Just realized something — a lot of the money advice we grew up with is actually keeping us broke, not making us rich. Ramit Sethi made a solid point about this recently that's worth thinking about.



Take the whole "skip your daily coffee" thing. Yeah, $6 lattes add up to like $1,560 a year if you're buying five days a week. Sounds good on paper. But here's the thing — that $1,560 isn't going to make you wealthy. It's penny-pinching when the real problem is that housing costs five times what people earn now, not three times like in the 1970s. Wages just haven't kept up.

Same deal with "never eat out." Food away from home costs went up 3.7% recently, and people spend around $328 monthly on it. If you cut that completely, sure, you save money. But again, that's not a wealth-building strategy.

Here's what really gets me though — the whole "don't rent, buy" rule. That advice made sense when a house cost two to three times someone's annual income. Now? Median home prices are nearly $411,000 while median household income sits at $83,730. That's almost five times. Renting isn't "throwing money away" anymore — sometimes it's literally your only realistic option.

The deeper issue is that old money rules came from a totally different economic reality. When you had pensions, stable jobs, affordable healthcare, and housing that didn't require selling a kidney — yeah, strict budgeting worked. Now? Medical bills can wreck you, higher education is insane expensive, and inflation eats everything.

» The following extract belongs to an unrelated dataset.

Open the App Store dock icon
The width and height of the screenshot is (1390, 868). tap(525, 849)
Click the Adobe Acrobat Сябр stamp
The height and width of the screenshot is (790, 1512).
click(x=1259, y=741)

So what actually works instead? Stop playing defense with your money. Defense means tracking every dollar, feeling guilty about spending, watching every category. That's exhausting and it doesn't create wealth. Offense means focusing on the real wins — negotiating a $20K raise, starting a side project that brings in real income, finding actual opportunities.

The money rules that worked for previous generations don't apply anymore. Time to figure out what actually works for your situation, not what some outdated playbook says you should do.